## [Task directions]
Where does the string "computer" appear in the records? Copy every line that contains it.

## [Stored items]
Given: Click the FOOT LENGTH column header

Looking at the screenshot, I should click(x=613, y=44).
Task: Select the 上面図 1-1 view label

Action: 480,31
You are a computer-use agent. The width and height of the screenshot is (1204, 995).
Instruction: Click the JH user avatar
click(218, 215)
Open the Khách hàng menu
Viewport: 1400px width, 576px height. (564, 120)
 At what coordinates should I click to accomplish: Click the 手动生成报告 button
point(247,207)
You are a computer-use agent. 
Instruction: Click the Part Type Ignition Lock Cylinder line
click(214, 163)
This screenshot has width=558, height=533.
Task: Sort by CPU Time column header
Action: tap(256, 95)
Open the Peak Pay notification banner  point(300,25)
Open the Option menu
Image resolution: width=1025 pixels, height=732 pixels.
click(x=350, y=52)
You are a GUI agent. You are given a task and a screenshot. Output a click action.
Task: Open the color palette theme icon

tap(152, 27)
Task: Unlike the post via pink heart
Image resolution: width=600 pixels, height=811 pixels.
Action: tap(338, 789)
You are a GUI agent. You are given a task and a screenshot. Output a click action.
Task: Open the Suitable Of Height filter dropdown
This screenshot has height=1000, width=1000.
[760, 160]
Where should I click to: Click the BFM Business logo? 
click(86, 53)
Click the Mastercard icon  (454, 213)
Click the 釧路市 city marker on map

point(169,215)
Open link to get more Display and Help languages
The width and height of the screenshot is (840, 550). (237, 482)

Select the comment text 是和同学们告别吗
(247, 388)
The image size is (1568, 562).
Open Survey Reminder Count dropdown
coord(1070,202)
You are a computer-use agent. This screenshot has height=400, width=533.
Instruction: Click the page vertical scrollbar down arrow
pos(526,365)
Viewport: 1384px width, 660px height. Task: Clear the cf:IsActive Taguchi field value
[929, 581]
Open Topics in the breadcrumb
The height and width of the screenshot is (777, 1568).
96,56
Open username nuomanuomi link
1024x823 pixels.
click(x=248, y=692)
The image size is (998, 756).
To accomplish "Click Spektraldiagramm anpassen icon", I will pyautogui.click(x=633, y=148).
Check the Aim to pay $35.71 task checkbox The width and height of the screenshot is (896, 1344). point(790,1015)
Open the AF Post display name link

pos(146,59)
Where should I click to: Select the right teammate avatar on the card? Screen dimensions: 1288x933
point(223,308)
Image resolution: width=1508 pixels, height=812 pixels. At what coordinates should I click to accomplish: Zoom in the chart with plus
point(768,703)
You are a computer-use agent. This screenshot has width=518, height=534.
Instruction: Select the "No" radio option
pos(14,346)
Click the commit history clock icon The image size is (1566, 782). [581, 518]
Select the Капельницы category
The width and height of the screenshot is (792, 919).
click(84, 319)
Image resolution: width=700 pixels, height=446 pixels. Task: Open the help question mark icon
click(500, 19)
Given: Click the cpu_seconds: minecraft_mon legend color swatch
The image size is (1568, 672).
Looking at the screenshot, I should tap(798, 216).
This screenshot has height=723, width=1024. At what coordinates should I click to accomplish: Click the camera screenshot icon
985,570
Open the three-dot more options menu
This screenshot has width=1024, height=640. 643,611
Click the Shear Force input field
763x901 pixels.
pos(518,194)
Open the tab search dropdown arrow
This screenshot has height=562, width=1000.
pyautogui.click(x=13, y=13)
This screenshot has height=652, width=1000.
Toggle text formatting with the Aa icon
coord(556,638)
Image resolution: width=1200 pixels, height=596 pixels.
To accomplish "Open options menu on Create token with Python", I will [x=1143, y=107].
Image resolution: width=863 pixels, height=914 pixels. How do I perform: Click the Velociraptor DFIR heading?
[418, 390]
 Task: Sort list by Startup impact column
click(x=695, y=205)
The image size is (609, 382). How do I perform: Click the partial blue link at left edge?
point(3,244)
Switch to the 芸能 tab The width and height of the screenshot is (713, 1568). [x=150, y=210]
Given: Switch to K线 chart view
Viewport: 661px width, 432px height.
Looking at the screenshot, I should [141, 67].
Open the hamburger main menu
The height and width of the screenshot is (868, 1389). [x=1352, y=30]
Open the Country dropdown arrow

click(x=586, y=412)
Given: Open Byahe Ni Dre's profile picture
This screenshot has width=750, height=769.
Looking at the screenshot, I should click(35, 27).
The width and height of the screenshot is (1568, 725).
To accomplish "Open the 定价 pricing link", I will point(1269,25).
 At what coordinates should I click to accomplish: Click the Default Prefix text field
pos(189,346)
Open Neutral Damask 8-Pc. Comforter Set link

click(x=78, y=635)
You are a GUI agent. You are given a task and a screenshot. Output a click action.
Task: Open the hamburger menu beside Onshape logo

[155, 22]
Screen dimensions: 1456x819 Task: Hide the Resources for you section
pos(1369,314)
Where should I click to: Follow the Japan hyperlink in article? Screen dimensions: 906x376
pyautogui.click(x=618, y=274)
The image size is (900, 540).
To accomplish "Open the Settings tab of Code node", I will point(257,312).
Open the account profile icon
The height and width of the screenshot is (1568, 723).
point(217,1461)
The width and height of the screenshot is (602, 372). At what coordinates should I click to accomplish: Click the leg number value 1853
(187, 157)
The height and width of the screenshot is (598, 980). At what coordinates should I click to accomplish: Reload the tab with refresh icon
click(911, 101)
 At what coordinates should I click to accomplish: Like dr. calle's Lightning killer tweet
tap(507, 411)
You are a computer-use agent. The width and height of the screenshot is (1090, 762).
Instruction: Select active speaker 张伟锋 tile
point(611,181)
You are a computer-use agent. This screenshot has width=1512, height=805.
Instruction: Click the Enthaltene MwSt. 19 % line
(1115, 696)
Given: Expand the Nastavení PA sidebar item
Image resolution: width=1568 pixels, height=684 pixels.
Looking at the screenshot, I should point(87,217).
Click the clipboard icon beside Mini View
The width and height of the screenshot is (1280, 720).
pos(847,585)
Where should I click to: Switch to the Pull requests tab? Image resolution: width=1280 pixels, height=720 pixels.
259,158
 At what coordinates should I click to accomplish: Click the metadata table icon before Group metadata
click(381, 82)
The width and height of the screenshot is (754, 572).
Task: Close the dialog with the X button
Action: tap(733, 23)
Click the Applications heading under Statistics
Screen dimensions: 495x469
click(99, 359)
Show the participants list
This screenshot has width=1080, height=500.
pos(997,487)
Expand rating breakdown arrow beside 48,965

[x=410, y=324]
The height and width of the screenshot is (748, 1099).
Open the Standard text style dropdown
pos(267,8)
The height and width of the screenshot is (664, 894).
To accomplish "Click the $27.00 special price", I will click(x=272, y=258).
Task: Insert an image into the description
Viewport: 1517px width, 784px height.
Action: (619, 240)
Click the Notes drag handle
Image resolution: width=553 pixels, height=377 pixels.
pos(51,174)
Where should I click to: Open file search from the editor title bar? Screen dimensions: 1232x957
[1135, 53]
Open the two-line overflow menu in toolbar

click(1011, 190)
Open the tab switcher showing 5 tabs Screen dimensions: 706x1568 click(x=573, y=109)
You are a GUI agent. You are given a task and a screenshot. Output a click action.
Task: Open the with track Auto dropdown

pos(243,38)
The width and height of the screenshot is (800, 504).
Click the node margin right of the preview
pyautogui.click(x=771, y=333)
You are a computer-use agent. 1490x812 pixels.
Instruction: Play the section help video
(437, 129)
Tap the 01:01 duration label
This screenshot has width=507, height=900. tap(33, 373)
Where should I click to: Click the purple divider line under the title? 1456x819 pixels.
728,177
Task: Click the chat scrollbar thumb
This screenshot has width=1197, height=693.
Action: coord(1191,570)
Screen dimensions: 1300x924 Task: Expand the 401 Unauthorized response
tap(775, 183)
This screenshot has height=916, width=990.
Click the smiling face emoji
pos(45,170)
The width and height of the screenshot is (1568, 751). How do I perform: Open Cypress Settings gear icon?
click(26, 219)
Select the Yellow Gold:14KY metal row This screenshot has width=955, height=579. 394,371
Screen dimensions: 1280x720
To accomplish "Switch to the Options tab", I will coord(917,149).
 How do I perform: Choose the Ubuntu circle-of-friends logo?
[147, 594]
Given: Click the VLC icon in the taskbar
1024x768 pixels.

## [Result]
You are a computer-use agent. The width and height of the screenshot is (1204, 995).
You are a computer-use agent. 
You are a computer-use agent. This screenshot has height=400, width=533.
You are a computer-use agent. This screenshot has width=518, height=534.
You are a computer-use agent. The width and height of the screenshot is (1090, 762).
You are a computer-use agent. This screenshot has width=1512, height=805.
You are a computer-use agent. 1490x812 pixels.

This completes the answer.